Reading passage:
(begin)
Former Nissan executive Greg Kelly speaks during a March 2020 interview with AFP at his apartment in Tokyo. Photo: AFP / Behrouz Mehri

Former Nissan Motor executive Greg Kelly’s trial in a Tokyo court came to an end Thursday when the judge issued a verdict of guilty of one count of hiding Carlos Ghosn’s pay from financial regulators – but immediately suspended Kelly’s six-month sentence.

Barring some swift move by the prosecution to appeal the verdict, Kelly can leave Tokyo more than three years after his arrest and return to his home in Tennessee.

The ruling found that while Kelly bore no responsibility for the lion’s share of 9.3 billion yen ($80.5 million) in never-paid compensation to Ghosn – that amount was never approved by Nissan’s board and couldn’t have been paid without board approval – he nevertheless was aware of one year in which compensation had been concealed from regulators. The total for that year (2017) was 1.7 billion yen or $14.6 million at the current exchange rate.

Source: US Securities and Exchange Commission

The court found that most of the blame for allegedly concealing eight years of “income” fell on Ghosn himself and Toshiaki Ohnuma, who headed Nissan’s secretariat and who oversaw details of Ghosn’s compensation. Ghosn of course couldn’t have paid himself, and Ohnuma didn’t have authority to make policy for the company.

Flawed ruling

We’ve seen the evidence and believe that the chief judge, Kenji Shimotsu, got it wrong. We will probably never learn whether he caved to pressure from the Tokyo prosecutors’ office in making his split decision or just didn’t understand the facts as they were presented in his court.
(end)
What you are asked to do: From the article on Greg Kelly's trial, extract the passage between "Source: US Securities" and "in his court.", inclusive, word for word.

Data rows:
(begin)
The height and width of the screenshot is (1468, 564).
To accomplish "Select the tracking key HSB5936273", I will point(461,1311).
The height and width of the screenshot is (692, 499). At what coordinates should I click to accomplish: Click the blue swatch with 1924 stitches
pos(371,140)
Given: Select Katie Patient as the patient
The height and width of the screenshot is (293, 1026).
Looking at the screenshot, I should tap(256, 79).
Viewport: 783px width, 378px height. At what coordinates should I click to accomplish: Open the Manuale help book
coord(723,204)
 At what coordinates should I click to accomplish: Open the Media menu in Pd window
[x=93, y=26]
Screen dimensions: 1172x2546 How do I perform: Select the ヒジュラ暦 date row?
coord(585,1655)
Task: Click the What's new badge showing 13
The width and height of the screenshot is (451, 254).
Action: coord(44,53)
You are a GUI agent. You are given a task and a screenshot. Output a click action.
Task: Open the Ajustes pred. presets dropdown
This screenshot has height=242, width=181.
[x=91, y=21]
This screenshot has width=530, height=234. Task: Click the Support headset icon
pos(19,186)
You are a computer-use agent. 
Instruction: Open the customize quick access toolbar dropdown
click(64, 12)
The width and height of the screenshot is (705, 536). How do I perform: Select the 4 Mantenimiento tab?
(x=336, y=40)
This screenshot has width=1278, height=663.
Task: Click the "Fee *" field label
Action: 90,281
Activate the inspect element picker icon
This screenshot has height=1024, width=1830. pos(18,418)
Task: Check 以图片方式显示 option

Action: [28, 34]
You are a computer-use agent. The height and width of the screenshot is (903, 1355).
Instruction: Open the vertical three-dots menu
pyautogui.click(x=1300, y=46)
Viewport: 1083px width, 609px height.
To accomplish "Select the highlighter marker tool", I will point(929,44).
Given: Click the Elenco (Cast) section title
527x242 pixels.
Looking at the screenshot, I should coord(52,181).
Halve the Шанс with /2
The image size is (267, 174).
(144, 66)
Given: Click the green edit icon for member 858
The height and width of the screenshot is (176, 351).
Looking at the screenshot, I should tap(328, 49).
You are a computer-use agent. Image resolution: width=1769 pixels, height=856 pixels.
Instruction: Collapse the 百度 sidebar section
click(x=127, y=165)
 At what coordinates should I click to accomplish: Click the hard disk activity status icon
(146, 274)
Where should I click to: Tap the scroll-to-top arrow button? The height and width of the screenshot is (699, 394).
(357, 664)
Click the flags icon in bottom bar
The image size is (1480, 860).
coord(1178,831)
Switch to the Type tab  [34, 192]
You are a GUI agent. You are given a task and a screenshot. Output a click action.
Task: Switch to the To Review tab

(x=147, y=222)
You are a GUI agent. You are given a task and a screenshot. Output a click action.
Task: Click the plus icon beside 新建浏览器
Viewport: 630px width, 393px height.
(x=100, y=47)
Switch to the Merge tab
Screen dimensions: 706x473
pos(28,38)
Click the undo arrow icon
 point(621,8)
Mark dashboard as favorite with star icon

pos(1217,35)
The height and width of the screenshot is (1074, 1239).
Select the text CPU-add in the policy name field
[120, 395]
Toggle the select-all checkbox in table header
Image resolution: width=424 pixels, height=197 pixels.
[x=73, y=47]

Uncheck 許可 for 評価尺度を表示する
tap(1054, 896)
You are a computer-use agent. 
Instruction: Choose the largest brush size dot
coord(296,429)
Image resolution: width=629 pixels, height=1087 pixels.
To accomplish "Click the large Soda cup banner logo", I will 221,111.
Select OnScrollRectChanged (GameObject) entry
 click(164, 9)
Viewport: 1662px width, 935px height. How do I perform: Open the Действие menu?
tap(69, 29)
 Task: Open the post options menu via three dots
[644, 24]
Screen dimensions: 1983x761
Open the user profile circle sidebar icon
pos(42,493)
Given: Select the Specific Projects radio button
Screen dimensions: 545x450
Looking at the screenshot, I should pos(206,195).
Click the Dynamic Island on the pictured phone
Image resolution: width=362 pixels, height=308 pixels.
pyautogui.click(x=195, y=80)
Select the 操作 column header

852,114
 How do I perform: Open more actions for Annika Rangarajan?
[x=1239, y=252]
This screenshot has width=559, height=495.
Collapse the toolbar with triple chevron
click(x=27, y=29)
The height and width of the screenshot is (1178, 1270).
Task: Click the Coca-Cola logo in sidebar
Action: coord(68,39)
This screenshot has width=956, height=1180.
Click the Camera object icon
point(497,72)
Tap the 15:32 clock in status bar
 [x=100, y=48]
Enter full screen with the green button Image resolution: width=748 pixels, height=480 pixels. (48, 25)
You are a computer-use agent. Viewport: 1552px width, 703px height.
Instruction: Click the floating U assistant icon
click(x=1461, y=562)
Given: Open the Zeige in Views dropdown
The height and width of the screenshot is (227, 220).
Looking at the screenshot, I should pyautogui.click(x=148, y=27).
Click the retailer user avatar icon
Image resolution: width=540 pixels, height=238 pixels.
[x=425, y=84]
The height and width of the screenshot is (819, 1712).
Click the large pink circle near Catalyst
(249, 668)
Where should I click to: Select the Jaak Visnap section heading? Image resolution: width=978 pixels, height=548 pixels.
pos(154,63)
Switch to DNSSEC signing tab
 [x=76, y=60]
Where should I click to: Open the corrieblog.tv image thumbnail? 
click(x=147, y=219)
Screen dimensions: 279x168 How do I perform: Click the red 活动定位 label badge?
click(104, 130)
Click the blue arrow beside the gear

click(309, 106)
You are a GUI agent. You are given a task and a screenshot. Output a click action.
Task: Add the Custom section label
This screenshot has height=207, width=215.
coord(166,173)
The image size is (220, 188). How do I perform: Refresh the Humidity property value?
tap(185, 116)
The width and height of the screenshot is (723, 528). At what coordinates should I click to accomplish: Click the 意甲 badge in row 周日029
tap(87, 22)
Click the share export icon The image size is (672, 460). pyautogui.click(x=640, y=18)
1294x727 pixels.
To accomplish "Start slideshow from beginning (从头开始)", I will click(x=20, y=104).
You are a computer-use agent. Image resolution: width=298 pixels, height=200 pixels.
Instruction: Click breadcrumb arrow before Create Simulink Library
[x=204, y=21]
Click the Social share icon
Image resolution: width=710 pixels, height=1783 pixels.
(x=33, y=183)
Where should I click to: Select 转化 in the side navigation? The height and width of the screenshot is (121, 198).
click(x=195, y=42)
(end)
Finished exercise:
Source: US Securities and Exchange Commission

The court found that most of the blame for allegedly concealing eight years of “income” fell on Ghosn himself and Toshiaki Ohnuma, who headed Nissan’s secretariat and who oversaw details of Ghosn’s compensation. Ghosn of course couldn’t have paid himself, and Ohnuma didn’t have authority to make policy for the company.

Flawed ruling

We’ve seen the evidence and believe that the chief judge, Kenji Shimotsu, got it wrong. We will probably never learn whether he caved to pressure from the Tokyo prosecutors’ office in making his split decision or just didn’t understand the facts as they were presented in his court.